Simultaneously, a portion was purified by a semipreparative HPLC (Fig. S24, ESI) to yield 2 (Rt = 17.5 min) and 3 (Rt = 19.8 min), and they are both racemic mixtures (Fig. S26 and S27, ESI). Compounds 2 and 3 possess the same planar structure by analysis of their HRESIMS, 1D and 2D NMR data. Furthermore, a detailed interpretation of their 1D and 2D data (1–3), the only difference is that the existence of a five-membered lactone in 2 or 3, which was confirmed by the HMBC correlations of H-7/C-8 (δC 151.1), C-9 (δC 133.2), C-10 (δC 176.6), and H-8/C-7 (δC 79.9), C-9, C-10 (Fig. 5). The relative configuration of 2 was assigned by a ROESY spectrum which shows correlations of H-12′, H-13′/Hb-12, suggesting the relative configurations at C-13, C-12′, and C-13′. Likewise, the correlations of H-14′/Hb-8′, H-15′/Ha-8′, and 15′-OMe/H-12′, H-13′ (Fig. 3) reveal the relative configurations at C-9′, C-14′, and C-15′. As for the stereochemistry at C-7, it makes sense only to determine its absolute configuration.


image file: c7ra04862a-f5.tif
Fig. 5 Key 1H–1H COSY and HMBC correlations of 2 or 3.

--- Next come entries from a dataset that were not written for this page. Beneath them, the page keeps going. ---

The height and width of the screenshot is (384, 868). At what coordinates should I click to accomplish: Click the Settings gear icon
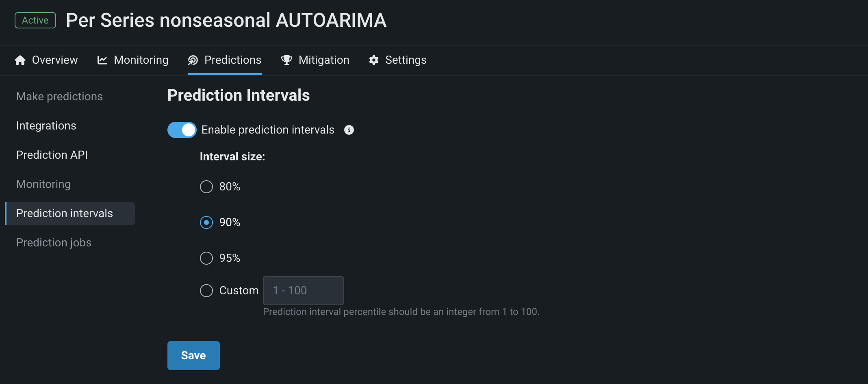(x=374, y=60)
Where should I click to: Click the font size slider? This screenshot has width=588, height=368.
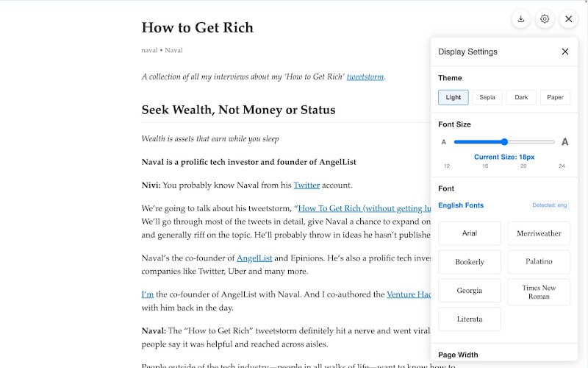coord(504,142)
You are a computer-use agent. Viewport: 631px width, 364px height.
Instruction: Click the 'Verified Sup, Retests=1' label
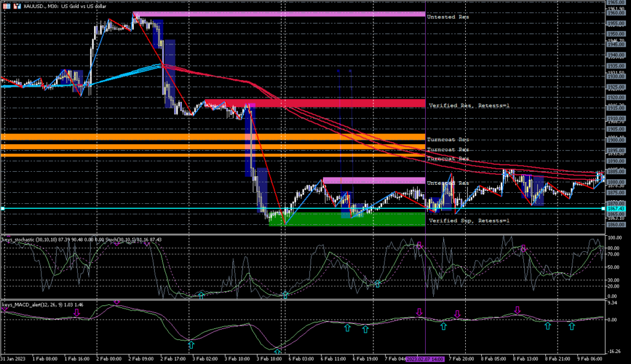click(469, 220)
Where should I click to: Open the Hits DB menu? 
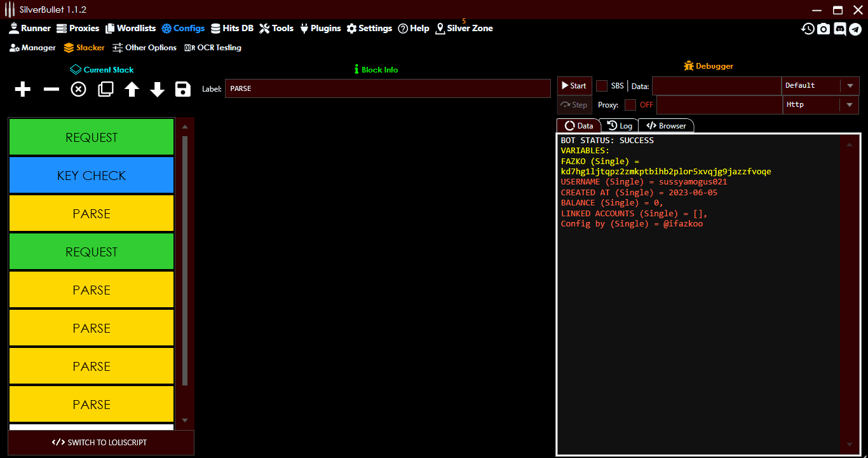232,28
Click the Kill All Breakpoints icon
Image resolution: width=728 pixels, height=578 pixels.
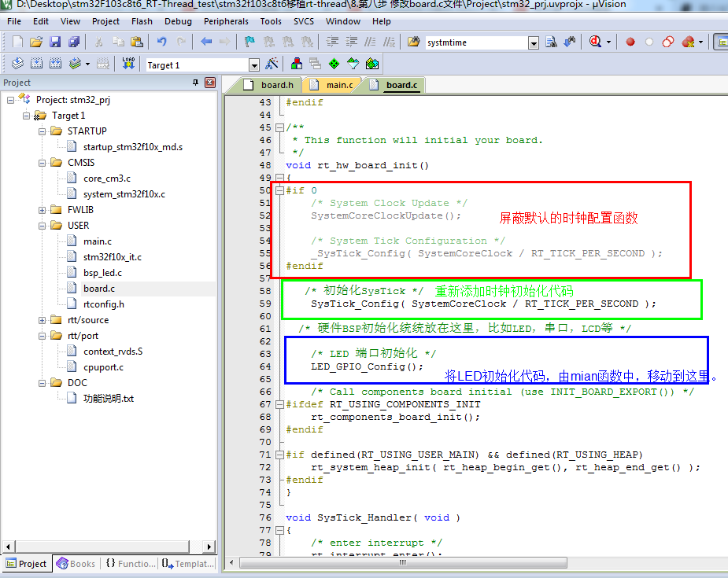point(687,42)
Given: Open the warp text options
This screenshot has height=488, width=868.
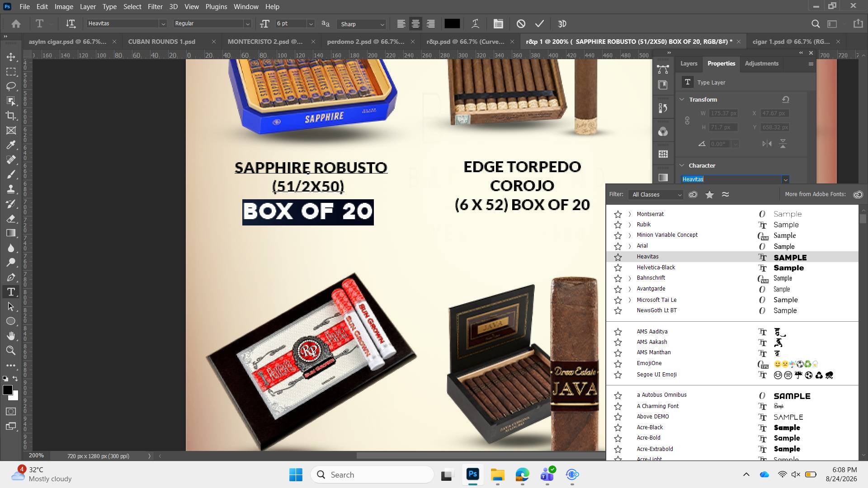Looking at the screenshot, I should (475, 24).
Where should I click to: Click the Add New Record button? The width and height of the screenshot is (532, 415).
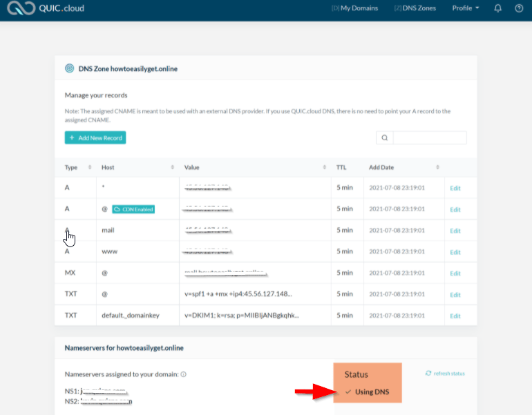tap(95, 138)
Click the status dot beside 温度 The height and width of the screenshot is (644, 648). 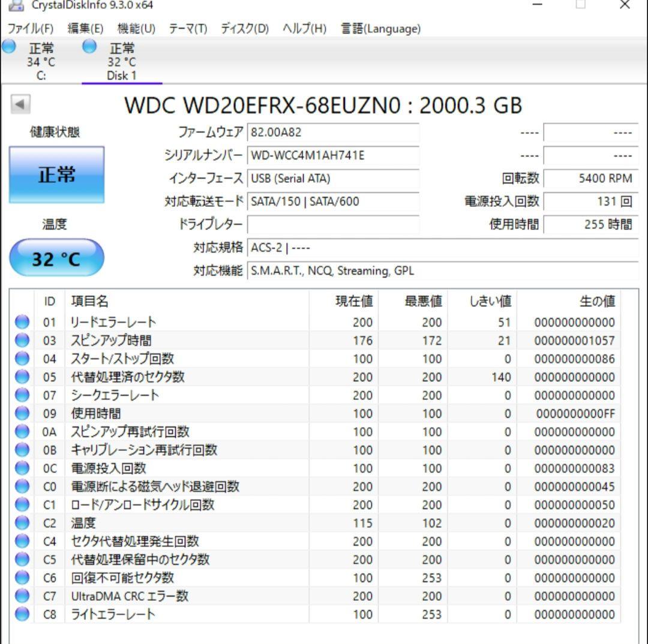coord(21,523)
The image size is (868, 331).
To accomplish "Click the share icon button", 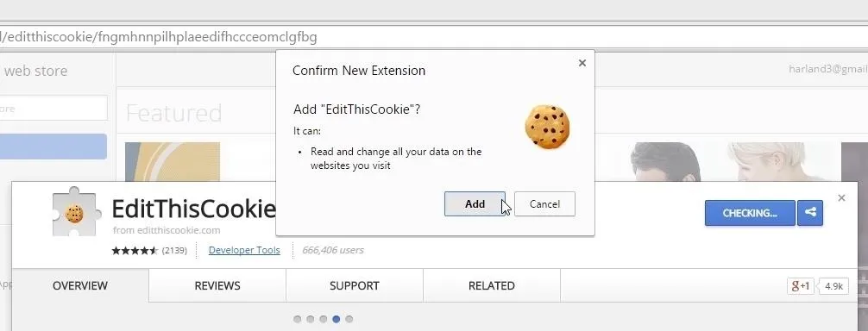I will click(x=810, y=213).
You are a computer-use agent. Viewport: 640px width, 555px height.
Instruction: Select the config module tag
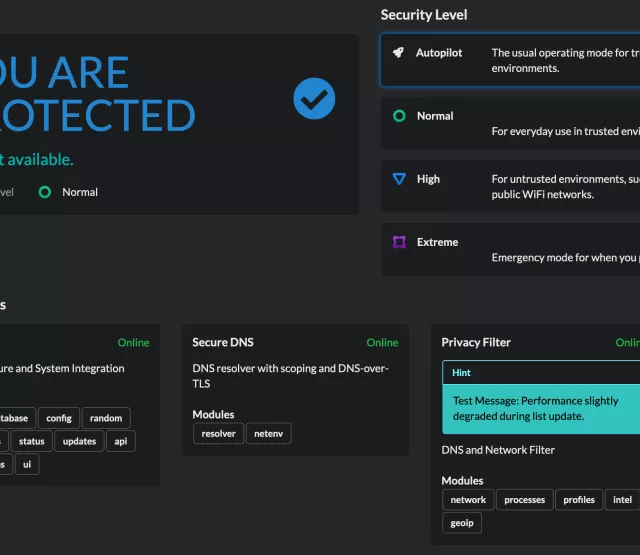pyautogui.click(x=59, y=418)
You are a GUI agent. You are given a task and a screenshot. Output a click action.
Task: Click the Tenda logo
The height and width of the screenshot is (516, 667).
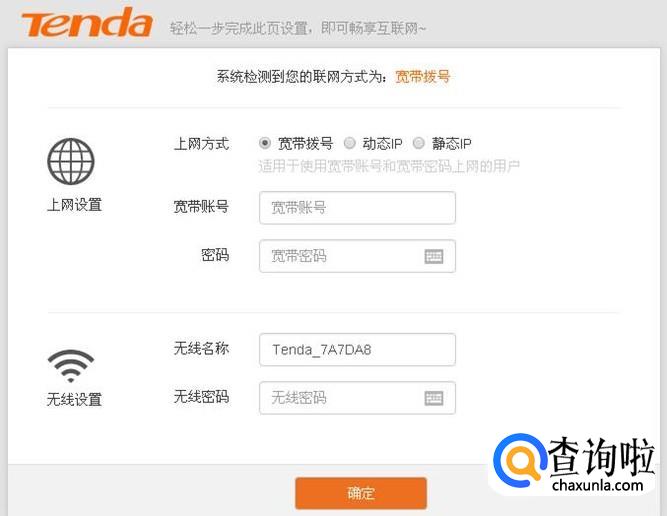87,23
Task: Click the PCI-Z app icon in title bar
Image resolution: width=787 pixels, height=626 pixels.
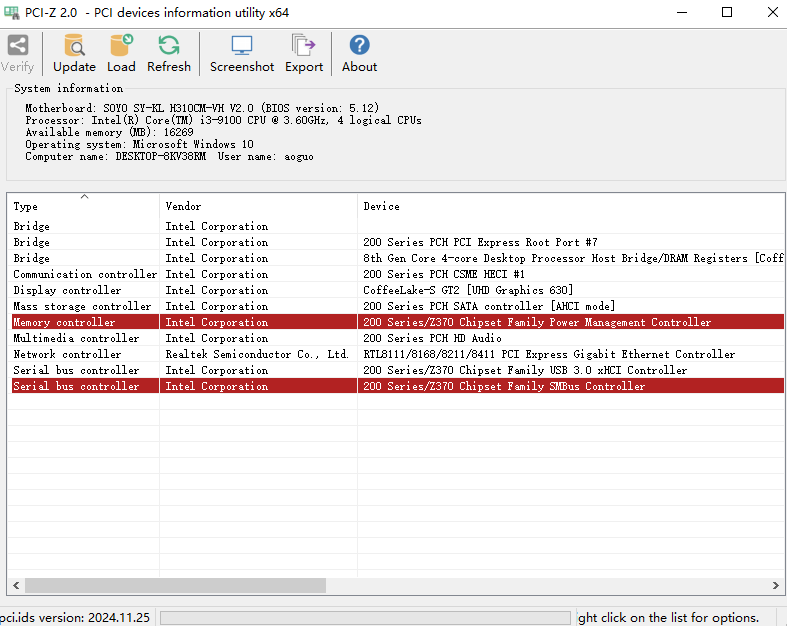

Careful analysis of ROESY data of 3 reveals that compounds 3 and 2 bear the same relative configuration at C-13, C-9′, C-12′, C-13′, C-14′, and C-15′. Likewise, the assignment of stereochemistry at C-7 of 3 is challengeable. To clarify the absolute configuration at C-7, racemic 2 or 3 was submitted to chiral-phase HPLC to afford their respective enantiomers. By comparing the experimental spectra of 2 and 3, it was fortunately found that their experimental CD spectra have obvious difference at 197 nm and 207 nm [Δε197 −16.50, Δε207 +3.91 for (+)-2, no cotton effective for (+)-3], which makes it possible to use computational methods to solve the configuration at C-7. An effort of computation found that the calculated weighted ECD spectra of (7S,13R,9′R,12′R,13′S,14′S,15′S)-2 agree well with that of (+)-2 (Fig. 6 and 7). Hence, the absolute configurations of (+)-2 and (−)-2 were unambiguously assigned. In the same manner as that of 2, the absolute configurations of (+)-3 and (−)-3 were respectively assigned as 7R,13R,9′R,12′R,13′S,14′S,15′S and 7S,13S,9′S,12′S,13′R,14′R,15′R (Fig. 6 and 7). Obviously, (+)-3 is a 7-epimer of (+)-2.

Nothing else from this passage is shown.